To be done →
Put the lines starting at the one that contains "Screen dimensions: 1456x829" and ending at the one that contains "I will point(1425,696)." into a Markdown table with the columns Row and Line. Number each row and leave out any blank lines.

Material provided →
-------

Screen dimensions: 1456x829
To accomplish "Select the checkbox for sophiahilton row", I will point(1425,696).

-------

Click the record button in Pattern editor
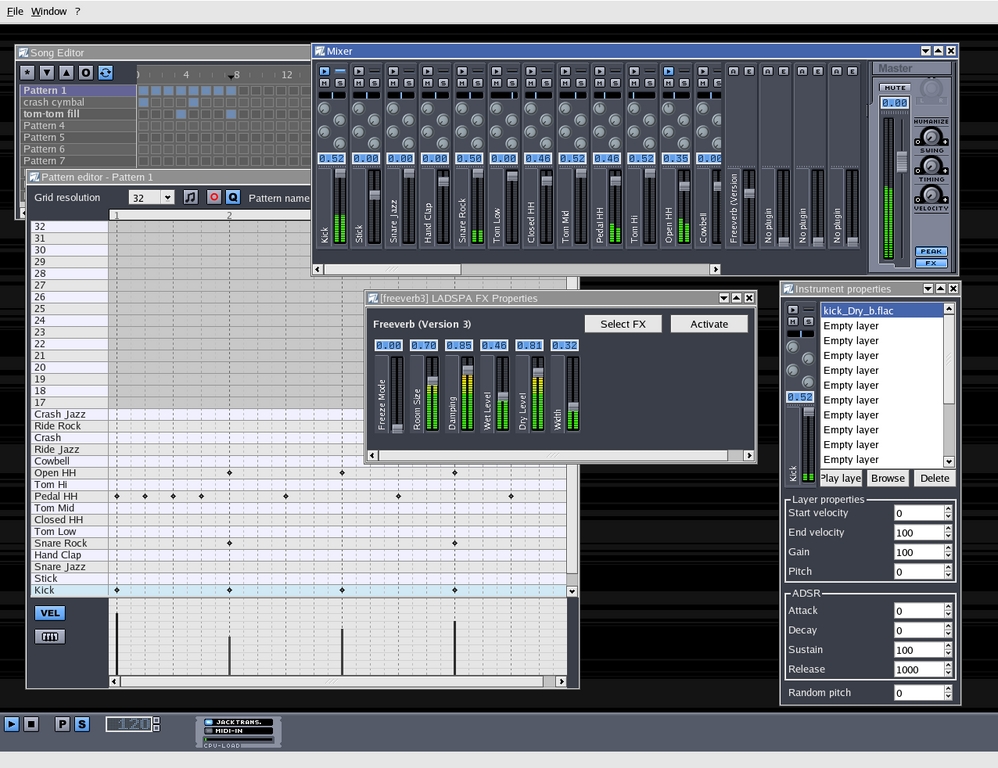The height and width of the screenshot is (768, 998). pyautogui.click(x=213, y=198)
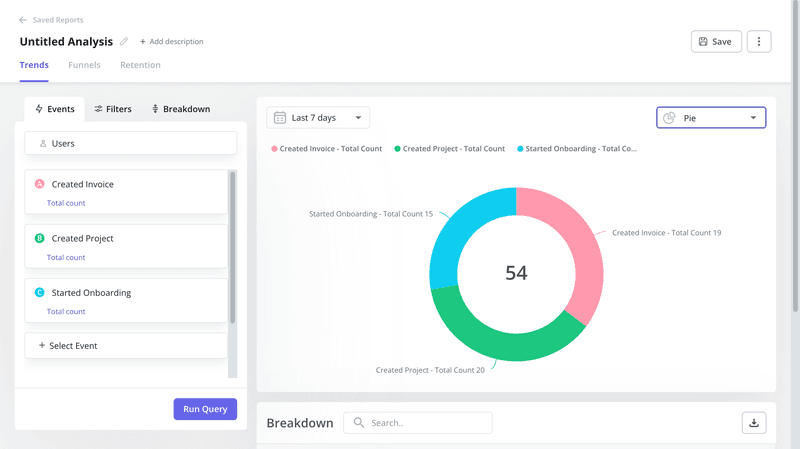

-------

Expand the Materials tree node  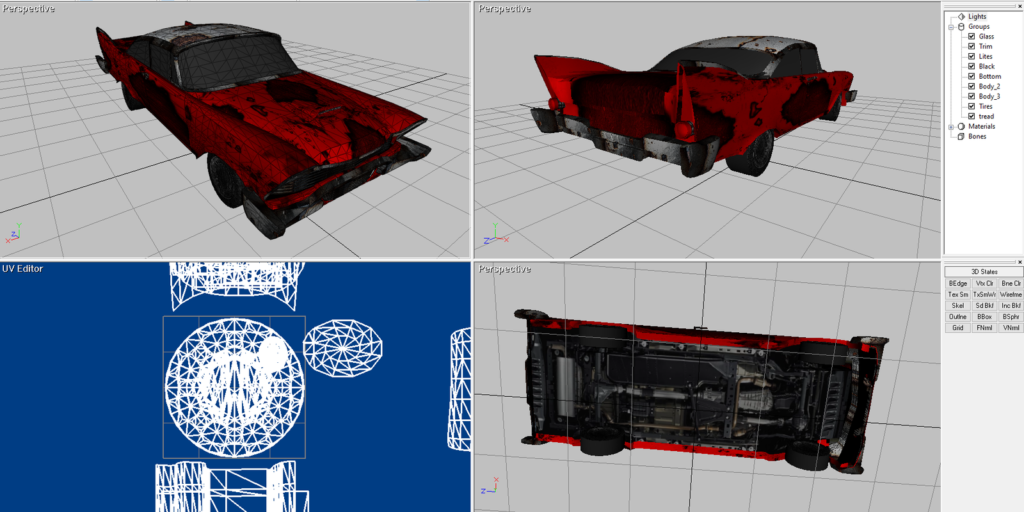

-------

Answer below →
| Row | Line |
|---|---|
| 1 | Screen dimensions: 1456x829 |
| 2 | To accomplish "Select the checkbox for sophiahilton row", I will point(1425,696). |